Risiko Persaingan tak Sehat Jika Trading Halt IHSG

Anjloknya indeks memicu penerapan trading halt oleh Bursa Efek Indonesia (BEI) pada pukul 11:19:31 WIB, setelah IHSG turun 5,02 persen ke level 6.146

Ditulis oleh Cicilia Ocha
Risiko Persaingan tak Sehat Jika Trading Halt IHSG
Suasana main hall Bursa Efek Indonesia (BEI) yang juga menampilkan layar utama Indeks Harga Saham Gabungan (IHSG) pada Selasa, 11 Februari 2025. (Foto: Kabarbursa/Abbas Sandji)

Poin Penting :

    KABARBURSA.COMIndeks Harga Saham Gabungan mengalami penurunan tajam hingga 6,1 persen pada perdagangan 18 Maret 2025, sebelum akhirnya ditutup melemah 3,84 persen. Anjloknya indeks memicu penerapan trading halt oleh Bursa Efek Indonesia (BEI) pada pukul 11:19:31 WIB, setelah IHSG turun 5,02 persen ke level 6.146. Perdagangan kemudian dilanjutkan kembali pada pukul 11:49:31 WIB.  
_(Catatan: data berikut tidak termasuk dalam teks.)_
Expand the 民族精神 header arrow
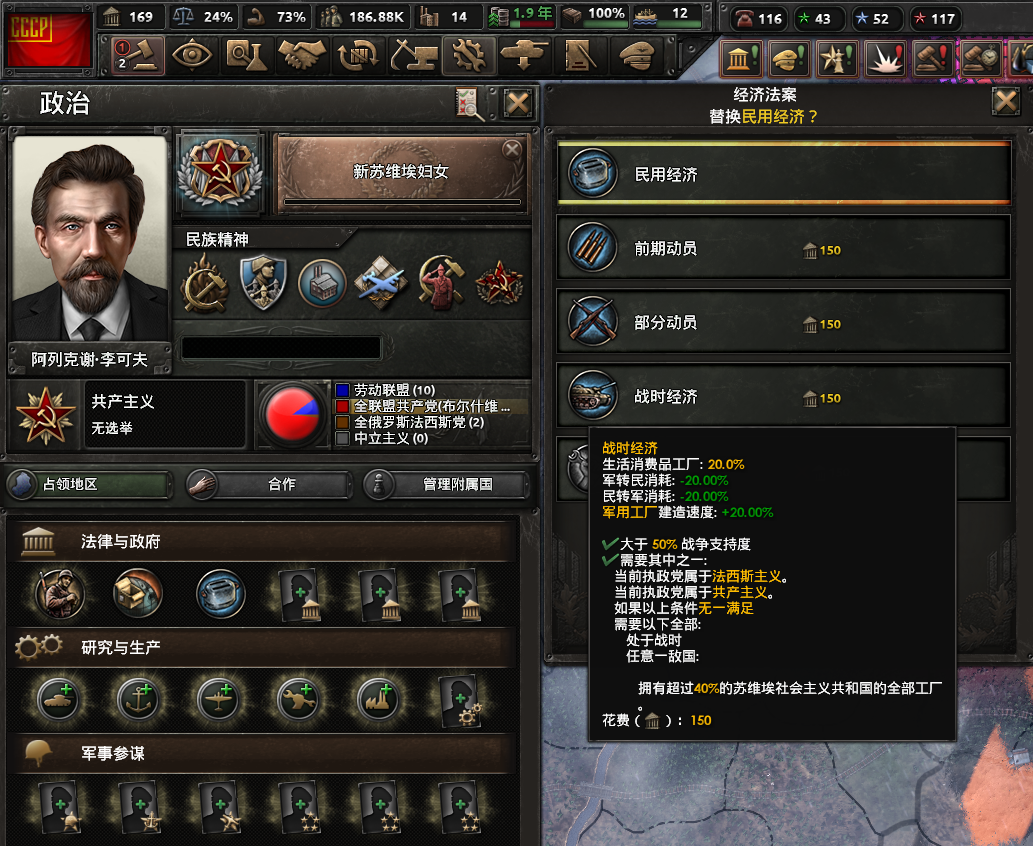Image resolution: width=1033 pixels, height=846 pixels. [x=345, y=236]
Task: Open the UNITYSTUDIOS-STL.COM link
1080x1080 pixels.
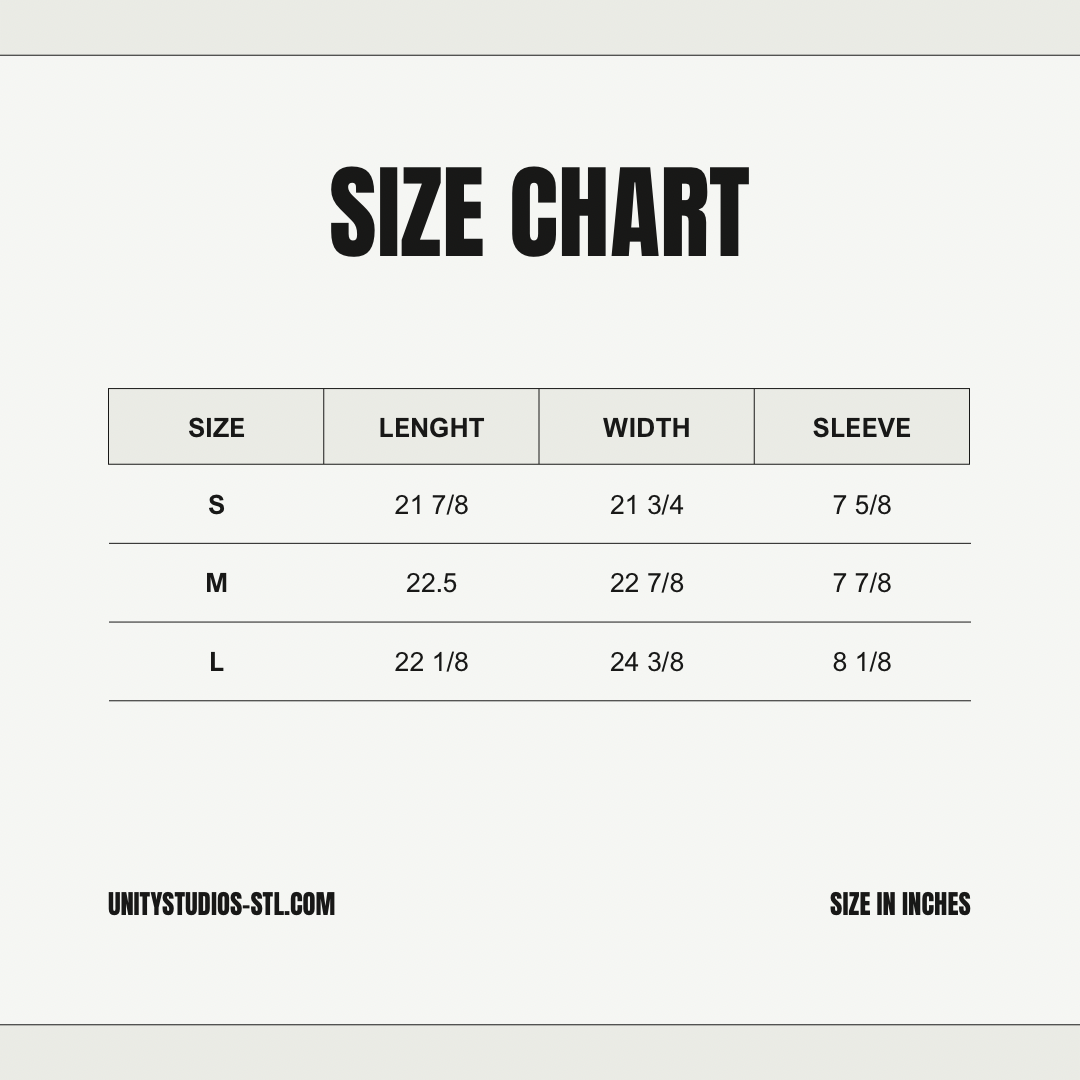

    Langkah penghentian sementara ini bertujuan untuk meredam kepanikan di pasar. Namun, Komisi Pengawas Persaingan Usaha (KPPU) menilai bahwa trading halt yang terjadi terlalu lama atau terlalu sering dapat membuka celah bagi praktik persaingan usaha tidak sehat.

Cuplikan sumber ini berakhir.